The good news is that at last count a dozen Reg readers had signed up as volunteers! That's a decent number and more than half way towards our goal of 20 volunteers.

We're hearing less about folks who have signed up to promote the scheme into schools, so this week I'm going to tell you how I promoted the scheme to the school my kids attend.*

Step one was to figure out which teacher has responsibility for technology.

A quick email explaining ICT in Schools piqued the chap's interest, before I popped in to explain myself and why it would be a good idea for the school to let parents know about the program. I emphasised that parents might choose to volunteer at the school, or any other.

That appeal worked and a slot in the school newsletter was mine!

Here's a version of the text I submitted.

Anyone who works in IT knows how hard it is to find skilled people.
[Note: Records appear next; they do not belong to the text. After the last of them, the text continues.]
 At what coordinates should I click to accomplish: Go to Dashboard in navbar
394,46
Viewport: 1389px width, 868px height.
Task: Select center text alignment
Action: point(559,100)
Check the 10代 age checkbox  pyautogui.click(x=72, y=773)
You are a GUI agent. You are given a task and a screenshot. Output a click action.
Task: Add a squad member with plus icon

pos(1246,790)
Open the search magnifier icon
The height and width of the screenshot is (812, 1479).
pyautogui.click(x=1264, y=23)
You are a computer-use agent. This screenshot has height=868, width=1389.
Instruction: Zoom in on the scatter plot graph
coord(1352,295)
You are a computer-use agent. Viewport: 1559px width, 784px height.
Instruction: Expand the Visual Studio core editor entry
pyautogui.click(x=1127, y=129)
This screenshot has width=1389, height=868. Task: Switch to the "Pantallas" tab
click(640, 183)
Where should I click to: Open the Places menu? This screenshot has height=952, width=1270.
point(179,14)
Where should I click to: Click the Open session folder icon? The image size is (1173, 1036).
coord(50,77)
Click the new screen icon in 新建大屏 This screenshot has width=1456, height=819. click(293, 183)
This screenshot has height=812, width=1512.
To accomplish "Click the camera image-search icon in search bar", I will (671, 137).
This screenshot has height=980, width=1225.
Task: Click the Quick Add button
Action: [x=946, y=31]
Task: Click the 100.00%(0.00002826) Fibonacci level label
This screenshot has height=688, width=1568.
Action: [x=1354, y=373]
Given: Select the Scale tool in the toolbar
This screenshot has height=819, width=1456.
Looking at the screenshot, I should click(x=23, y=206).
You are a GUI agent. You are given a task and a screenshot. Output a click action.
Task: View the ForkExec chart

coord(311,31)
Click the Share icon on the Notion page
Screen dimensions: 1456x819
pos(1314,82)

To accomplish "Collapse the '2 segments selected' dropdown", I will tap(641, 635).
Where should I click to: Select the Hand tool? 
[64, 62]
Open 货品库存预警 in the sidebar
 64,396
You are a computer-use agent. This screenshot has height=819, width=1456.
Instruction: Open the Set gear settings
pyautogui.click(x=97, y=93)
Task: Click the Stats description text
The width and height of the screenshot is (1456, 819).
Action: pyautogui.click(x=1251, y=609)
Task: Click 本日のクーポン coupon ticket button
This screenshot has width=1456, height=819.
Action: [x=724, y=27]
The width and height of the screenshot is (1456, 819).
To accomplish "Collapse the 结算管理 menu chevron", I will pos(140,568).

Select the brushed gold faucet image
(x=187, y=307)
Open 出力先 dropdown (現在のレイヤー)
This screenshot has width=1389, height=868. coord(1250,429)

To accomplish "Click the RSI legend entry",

That universities aren't producing many graduates to help things along is also well-documented.

The good news is that the CSIRO has found a way to help. For a few years now the organisation has run programs called “Scientists in Schools” and “Mathematicians in Schools”. The programs see scientists and mathematicians go into schools and help teachers to devise and deliver activities that engage kids and help them to understand the kinds of careers on offer.

Last year CSIRO kicked off the same thing, but for IT professionals.

CSIRO's always looking for volunteers to help out, and for schools interested in working with volunteers.

I thought ICT pros in the [Your School Name Here] community might like to hear about the CSIRO's efforts.

For what it is worth, this article came about after I explained myself to [Insert name of teacher with responsibility for IT and/or the school newsletter], asked nicely, explained the noble aims of the program and sat down to write it.

If you've got kids at other schools, you now know how to evangelise ICT in Schools to those communities. If you work in IT and like the idea of helping out, your next step is even easier: the program's web site - http://www.scientistsinschools.edu.au/ICT/ - explains everything you need to do to sign up.

And there you have it, a simple method with which to publicise ICT in Schools.

Feel free to let us know when you unleash the text above! ®

* Protocol dictates I don't mention the school.